🤖 AI Summary
This work addresses the challenge of sustaining high computational utilization in general-purpose DNN accelerators under diverse AI workloads, which limits energy efficiency. To overcome this, the authors propose Voltra, a novel chip featuring a three-dimensional spatial dataflow architecture that enables tri-directional balanced data reuse.
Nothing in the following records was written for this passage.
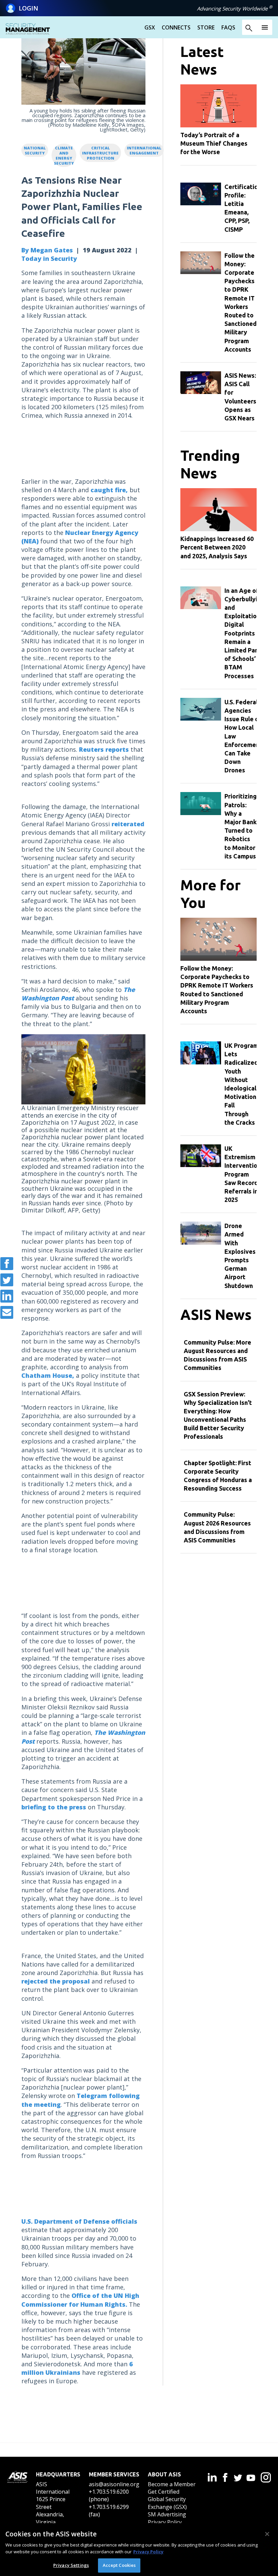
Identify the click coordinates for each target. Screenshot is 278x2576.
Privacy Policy (165, 2522)
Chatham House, (47, 1375)
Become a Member (172, 2484)
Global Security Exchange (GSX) (167, 2502)
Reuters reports (104, 749)
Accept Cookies (119, 2565)
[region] (139, 2549)
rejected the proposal (55, 1981)
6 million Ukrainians (77, 2368)
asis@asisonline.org (114, 2484)
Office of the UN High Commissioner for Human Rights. (80, 2299)
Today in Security (49, 258)
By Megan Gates (47, 250)
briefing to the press (53, 1807)
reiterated (128, 824)
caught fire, (109, 490)
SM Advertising (167, 2514)
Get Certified (163, 2491)
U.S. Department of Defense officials (79, 2221)
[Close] (267, 2534)
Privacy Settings (71, 2565)
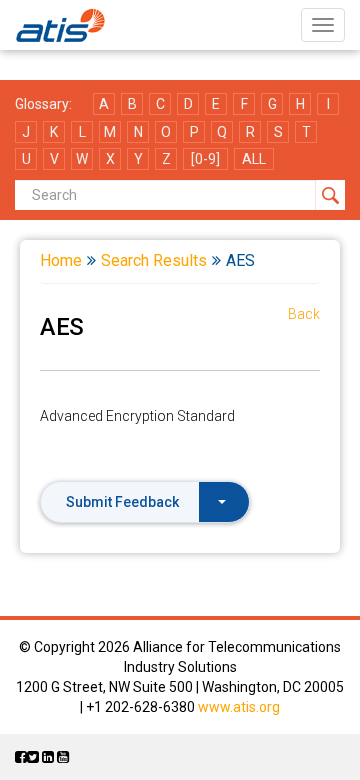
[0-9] (205, 159)
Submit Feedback (122, 502)
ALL (254, 159)
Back (304, 314)
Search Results (154, 260)
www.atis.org (239, 707)
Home (61, 260)
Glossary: (43, 104)
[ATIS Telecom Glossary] (60, 25)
Voltra further integrates a hybrid-granularity prefetching scheme and a dynamic shared memory allocation mechanism to significantly enhance spatiotemporal data utilization efficiency. Implemented in 16nm technology, Voltra achieves an energy efficiency of 1.60 TOPS/W and an area efficiency of 1.25 TOPS/mm². Compared to conventional 2D architectures, it demonstrates a 2.0× improvement in spatial utilization, 2.12–2.94× higher temporal utilization, and end-to-end latency reductions of 1.15–2.36× across representative workloads.
📝 Abstract
Achieving high compute utilization across a wide range of AI workloads is crucial for the efficiency of versatile DNN accelerators. This paper presents the Voltra chip and its utilization-optimised DNN accelerator architecture, which leverages 3-Dimensional (3D) spatial data reuse along with efficient and flexible shared memory access. The 3D spatial dataflow enables balanced spatial data reuse across three dimensions, improving spatial utilization by up to 2.0x compared to a conventional 2D design. Inside the shared memory access architecture, Voltra incorporates flexible data streamers that enable mixed-grained hardware data pre-fetching and dynamic memory allocation, further improving the temporal utilization by 2.12-2.94x and achieving 1.15-2.36x total latency speedup compared with the non-prefetching and separated memory architecture, respectively. Fabricated in 16nm technology, our chip achieves 1.60 TOPS/W peak system energy efficiency and 1.25 TOPS/mm2 system area efficiency, which is competitive with state-of-the-art solutions while achieving high utilization across diverse workloads.